Grossesse et antiépileptiques : les prescriptions évoluent, mais des risques persistent
En France, environ 8,7 millions de grossesses ont été enregistrées entre 2013 et 2021. Parmi elles, autour de 56 000 femmes enceintes ont été exposées à au moins un antiépileptique. Ces médicaments sont indispensables pour traiter l’épilepsie, mais aussi certaines douleurs, les troubles de l’humeur ou les migraines. Leur usage pendant la grossesse soulève toutefois une question sensible : le risque d’effets indésirables sur le développement du fœtus. Quelles femmes restent les plus exposées ? Et comment renforcer la prévention pour réduire les risques ?
Une évolution des prescriptions d’antiépileptiques pendant la grossesse
L’étude nationale EPI-Phare, publiée en 2025 dans la revue Neurology, montre que l’exposition prénatale aux antiépileptiques a peu diminué dans l’ensemble, mais leur répartition a évolué.
- Les molécules les plus risquées (valproate, valpromide, carbamazépine, topiramate) reculent nettement, avec une chute spectaculaire pour le valproate (-84 %) et le valpromide (-89 %).
- Les molécules considérées comme les plus sûres (lamotrigine, levetiracetam) progressent fortement, devenant aujourd’hui les plus prescrites.
- Les antiépileptiques à risque incertain (prégabaline, gabapentine, oxcarbazépine, lacosamide, zonisamide) connaissent également une hausse sensible, notamment la prégabaline (+28 %) et les nouvelles molécules (+140 %).

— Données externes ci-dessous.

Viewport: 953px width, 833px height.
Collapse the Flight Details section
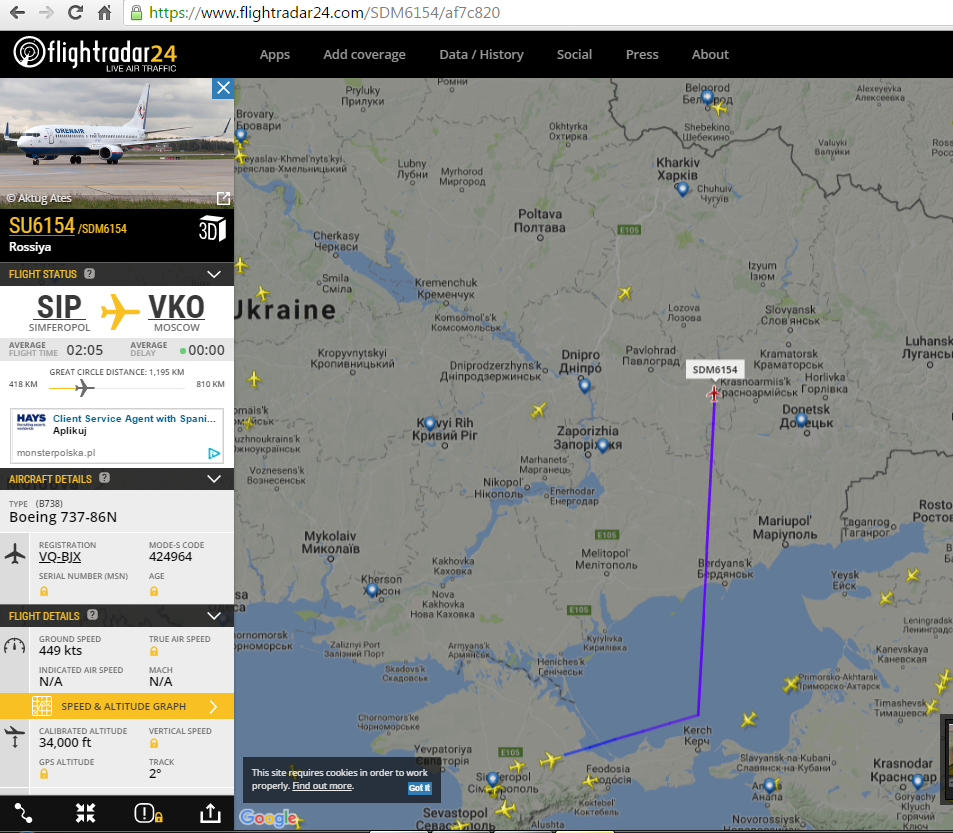tap(214, 616)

Ces résultats montrent une bascule encourageante vers des traitements mieux tolérés, mais aussi une montée en puissance de médicaments dont les effets restent encore mal connus.
Quels risques pour les femmes enceintes et leurs enfants ?

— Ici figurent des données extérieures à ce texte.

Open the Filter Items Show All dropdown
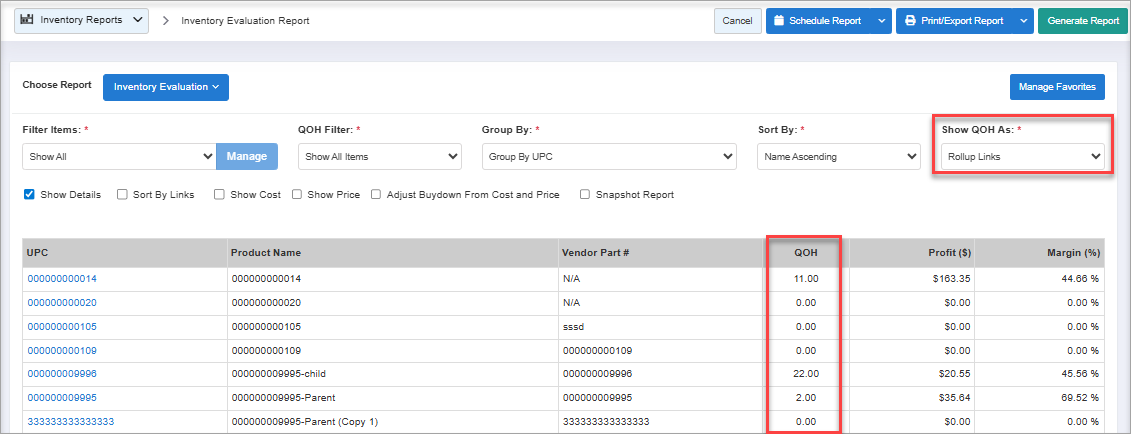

L’exposition aux antiépileptiques pendant la grossesse n’est pas anodine. Certains médicaments, comme le valproate, sont depuis longtemps associés à des malformations congénitales et à des troubles du développement neurologique. Les mesures de restriction et de surveillance mises en place à partir de 2015 ont permis de réduire considérablement leur utilisation.
Cependant, la situation reste contrastée :
- Les antiépileptiques à risque avéré continuent d’exposer chaque année plusieurs centaines de grossesses.
- Les molécules à risque incertain, de plus en plus utilisées, posent de nouvelles questions. Leur sécurité n’est pas encore clairement établie, faute de recul scientifique suffisant.
- Les grossesses exposées à ces traitements sont plus souvent interrompues pour raisons médicales ou volontaires, ce qui reflète la difficulté d’évaluer et d’anticiper les risques.
En parallèle, l’étude souligne que les femmes les plus défavorisées sont davantage concernées par l’exposition à ces médicaments, accentuant des inégalités déjà présentes en santé périnatale.
Comment réduire les expositions aux antiépileptiques à risque pendant la grossesse ?
Les chercheurs appellent à maintenir et renforcer les mesures de prévention :
- Informer et accompagner les femmes concernées avant la conception et durant la grossesse, afin de mieux anticiper les choix thérapeutiques.
- Encourager le recours aux molécules les mieux connues et les plus sûres, tout en poursuivant la surveillance des prescriptions.
- Renforcer les études sur les antiépileptiques récents ou à risque incertain, pour documenter leurs effets à long terme sur les enfants exposés in utero.
- Réduire les inégalités sociales dans l’accès au suivi prénatal et à l’information, car les populations précaires restent plus exposées aux traitements les plus problématiques.
Les résultats soulignent la nécessité d’un meilleur accompagnement thérapeutique et d’un suivi adapté des femmes enceintes sous antiépileptiques afin de réduire significativement les risques liés à l’exposition prénatale.
En une décennie, la France a réussi à limiter l’exposition des femmes enceintes aux antiépileptiques les plus dangereux. Mais cette avancée s’accompagne d’un report vers d’autres molécules dont les risques demeurent incertains. La vigilance reste donc de mise, avec un double enjeu : sécuriser les prescriptions et garantir un accès équitable à l’information et au suivi pour toutes les femmes enceintes.
– Neurology, Tendances de l’exposition prénatale aux médicaments antiépileptiques au cours de la dernière décennie — Une étude nationale, . www.neurology.org. Consulté le 23 septembre 2025.